There’s a lot about ghosts I don’t understand. Like, how do they still have their clothes?
Why aren’t there any monkey ghosts? And would a monkey ghost be as cute and charming as a living monkey?
What’s the appropriate amount of time to wait from when a spouse dies to try to have sex with his/her ghost? You know, rock that ectoplasm? “Til’ death do us part,” is a convention of the close minded. If my spouse comes a-haunting, I would like to make sure that we’re still simpatico. Maybe ghost/human sex is the best thing ever, but also, I don’t want to freak out the freshly dead. So how long should we give our dead partners to transition before lighting some candles, putting on some Luther Vandross, and letting nature take its course. Also, do I have to worry about pregnancy or STDs with ghosts? I don’t want ghost-Herpes.
What’s funnier, a ghost dressed like a wizard or a fat ghost in an ill-fitting shirt and Daisy Dukes? (That’s my mom asking. She smokes a lot of weed.)
If I want to be a ghost should I just have a lot of unfinished business? Like maybe start a bunch of craft projects and leave them in a closet? I’m not sure if I’m righteous enough to go “up” so to speak, but I certainly don’t want to go to Hell, so maybe I should split the difference. (I just wrote that and realized I was okay with writing “Hell” but squeamish about writing “Heaven”. Sorry, just a weird insight into my madness.)
If there’s a ghost in my bedroom masturbating, should I politely let him/her finish or is more polite to turn on a porno? There have to be people who died in the middle of sex or while masturbating and BOOM, heart attack. Isn’t that the epitome of unfinished business?

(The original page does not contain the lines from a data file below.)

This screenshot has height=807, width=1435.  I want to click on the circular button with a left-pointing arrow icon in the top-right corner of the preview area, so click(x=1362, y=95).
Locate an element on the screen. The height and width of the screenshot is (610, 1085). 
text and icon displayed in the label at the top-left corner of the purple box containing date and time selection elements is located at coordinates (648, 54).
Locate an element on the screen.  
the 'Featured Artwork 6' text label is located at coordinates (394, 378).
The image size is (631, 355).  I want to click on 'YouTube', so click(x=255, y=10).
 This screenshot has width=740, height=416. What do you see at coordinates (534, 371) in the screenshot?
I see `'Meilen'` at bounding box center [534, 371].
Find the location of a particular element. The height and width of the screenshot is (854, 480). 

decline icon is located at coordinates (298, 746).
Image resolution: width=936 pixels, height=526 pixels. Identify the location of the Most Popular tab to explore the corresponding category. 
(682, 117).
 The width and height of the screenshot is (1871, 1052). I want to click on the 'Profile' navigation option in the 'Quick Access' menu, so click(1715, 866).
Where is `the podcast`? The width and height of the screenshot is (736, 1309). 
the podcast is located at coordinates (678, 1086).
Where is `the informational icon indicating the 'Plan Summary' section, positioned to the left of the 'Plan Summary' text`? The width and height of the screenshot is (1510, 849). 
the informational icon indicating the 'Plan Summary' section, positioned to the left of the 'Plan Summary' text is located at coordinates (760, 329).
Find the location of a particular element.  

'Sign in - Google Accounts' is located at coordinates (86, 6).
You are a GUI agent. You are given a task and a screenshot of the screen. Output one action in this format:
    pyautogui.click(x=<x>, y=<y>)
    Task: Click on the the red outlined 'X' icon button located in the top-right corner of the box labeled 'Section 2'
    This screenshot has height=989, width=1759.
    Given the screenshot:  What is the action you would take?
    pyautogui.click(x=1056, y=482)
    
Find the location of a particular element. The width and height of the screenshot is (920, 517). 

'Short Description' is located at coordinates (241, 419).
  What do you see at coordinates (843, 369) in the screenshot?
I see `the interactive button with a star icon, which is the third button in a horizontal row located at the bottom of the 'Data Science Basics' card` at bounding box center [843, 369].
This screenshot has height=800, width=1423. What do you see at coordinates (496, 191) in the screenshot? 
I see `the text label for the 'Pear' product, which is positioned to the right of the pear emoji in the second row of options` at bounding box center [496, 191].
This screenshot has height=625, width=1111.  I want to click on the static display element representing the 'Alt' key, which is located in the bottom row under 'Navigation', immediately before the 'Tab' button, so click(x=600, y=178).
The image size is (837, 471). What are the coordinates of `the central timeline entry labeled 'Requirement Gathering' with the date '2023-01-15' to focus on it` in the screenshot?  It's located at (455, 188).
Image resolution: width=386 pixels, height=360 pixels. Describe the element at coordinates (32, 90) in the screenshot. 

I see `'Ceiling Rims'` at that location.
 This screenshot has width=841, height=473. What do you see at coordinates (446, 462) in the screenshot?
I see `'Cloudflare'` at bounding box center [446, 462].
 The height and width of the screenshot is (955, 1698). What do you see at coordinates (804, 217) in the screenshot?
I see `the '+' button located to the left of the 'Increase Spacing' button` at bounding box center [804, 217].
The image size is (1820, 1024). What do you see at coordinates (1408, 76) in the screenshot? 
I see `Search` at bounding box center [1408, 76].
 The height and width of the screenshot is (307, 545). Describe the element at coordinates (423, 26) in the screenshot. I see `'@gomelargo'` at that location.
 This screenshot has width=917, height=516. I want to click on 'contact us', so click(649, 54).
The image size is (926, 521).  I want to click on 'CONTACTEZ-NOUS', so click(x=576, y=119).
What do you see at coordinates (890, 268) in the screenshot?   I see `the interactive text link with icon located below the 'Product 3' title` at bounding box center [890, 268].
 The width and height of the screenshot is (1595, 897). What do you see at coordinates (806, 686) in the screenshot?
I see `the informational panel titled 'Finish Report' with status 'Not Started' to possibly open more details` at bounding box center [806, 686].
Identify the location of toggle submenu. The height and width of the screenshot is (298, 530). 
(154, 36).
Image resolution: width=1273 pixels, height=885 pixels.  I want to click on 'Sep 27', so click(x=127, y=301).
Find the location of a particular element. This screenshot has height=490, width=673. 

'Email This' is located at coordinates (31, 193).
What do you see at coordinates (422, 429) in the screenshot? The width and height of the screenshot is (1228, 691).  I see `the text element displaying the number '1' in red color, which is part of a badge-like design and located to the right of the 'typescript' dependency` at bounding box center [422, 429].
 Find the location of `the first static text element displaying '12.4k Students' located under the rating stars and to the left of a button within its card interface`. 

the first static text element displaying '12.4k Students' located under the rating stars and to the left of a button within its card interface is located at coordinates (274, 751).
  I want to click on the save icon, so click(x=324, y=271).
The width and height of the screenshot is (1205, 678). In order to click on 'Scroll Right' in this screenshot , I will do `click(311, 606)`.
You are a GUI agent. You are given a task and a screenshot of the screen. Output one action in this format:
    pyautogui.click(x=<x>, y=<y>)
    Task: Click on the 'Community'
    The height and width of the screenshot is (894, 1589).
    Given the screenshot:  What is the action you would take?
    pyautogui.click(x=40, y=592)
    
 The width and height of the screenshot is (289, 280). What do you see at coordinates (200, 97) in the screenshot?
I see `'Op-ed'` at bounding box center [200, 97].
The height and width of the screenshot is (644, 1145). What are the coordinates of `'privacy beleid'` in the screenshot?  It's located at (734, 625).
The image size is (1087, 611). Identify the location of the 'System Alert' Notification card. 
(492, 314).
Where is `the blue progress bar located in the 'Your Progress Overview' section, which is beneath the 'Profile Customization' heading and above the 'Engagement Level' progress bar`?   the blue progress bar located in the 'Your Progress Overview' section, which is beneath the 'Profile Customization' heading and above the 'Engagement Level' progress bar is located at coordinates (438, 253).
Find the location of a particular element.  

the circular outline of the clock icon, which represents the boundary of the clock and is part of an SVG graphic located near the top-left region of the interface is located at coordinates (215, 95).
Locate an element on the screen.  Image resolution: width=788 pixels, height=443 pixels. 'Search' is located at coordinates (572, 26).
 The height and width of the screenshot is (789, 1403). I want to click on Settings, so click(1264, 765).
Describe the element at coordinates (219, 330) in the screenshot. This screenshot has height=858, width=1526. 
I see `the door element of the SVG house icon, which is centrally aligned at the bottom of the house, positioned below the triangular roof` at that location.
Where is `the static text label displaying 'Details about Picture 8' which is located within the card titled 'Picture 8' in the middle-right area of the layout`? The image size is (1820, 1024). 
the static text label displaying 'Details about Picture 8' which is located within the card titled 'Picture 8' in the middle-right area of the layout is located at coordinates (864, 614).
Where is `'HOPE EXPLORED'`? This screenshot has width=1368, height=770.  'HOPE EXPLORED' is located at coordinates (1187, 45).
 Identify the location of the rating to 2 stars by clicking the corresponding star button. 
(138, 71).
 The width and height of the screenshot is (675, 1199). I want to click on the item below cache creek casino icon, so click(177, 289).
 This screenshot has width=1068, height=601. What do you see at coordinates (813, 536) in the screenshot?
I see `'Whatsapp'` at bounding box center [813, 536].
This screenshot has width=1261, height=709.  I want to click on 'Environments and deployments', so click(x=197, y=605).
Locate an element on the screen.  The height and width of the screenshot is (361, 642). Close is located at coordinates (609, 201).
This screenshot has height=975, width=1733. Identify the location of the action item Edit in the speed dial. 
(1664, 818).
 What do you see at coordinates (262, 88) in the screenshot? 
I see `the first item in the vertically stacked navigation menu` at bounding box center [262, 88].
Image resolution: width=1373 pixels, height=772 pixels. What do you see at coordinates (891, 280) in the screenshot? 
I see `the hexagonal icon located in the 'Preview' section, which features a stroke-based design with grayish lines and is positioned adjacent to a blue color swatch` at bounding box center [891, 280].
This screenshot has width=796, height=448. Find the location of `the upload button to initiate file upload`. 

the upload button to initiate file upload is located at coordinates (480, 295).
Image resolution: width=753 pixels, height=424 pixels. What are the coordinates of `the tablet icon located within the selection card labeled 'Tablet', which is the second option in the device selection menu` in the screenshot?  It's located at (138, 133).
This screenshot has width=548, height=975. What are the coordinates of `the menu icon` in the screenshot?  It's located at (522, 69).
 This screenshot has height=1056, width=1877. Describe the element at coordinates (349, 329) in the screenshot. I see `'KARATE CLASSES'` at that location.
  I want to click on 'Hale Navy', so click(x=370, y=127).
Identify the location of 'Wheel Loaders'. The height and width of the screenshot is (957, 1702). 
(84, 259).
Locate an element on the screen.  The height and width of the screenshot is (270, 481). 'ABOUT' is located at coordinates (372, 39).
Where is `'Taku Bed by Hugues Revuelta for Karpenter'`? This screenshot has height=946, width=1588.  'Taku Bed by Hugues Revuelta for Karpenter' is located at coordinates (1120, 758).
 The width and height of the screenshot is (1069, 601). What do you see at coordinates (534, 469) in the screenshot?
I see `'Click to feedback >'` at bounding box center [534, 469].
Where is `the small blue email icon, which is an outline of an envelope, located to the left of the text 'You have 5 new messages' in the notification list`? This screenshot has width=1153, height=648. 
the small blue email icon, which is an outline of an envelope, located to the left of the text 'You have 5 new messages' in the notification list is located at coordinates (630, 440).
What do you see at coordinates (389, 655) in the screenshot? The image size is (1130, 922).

Do ghosts use the bathroom? Elvis died on the toilet, so is he locked in eternal poo?
What’s the point of ghost hunters? “Well, we did it, we saw a ghost. Huh? Oh, no, we don’t have the means to bust the ghost or really do anything with it. It’s just there. Ghost, consider yourself hunted.”
If we get to keep your clothes when we die (again, you never see a naked ghost), should I start dressing like Spider-Man all the time just in case?
That’s a nice bookend. People would lose their mind if they saw a Spider-Man ghost. Are there any questions about ghosts I’m missing?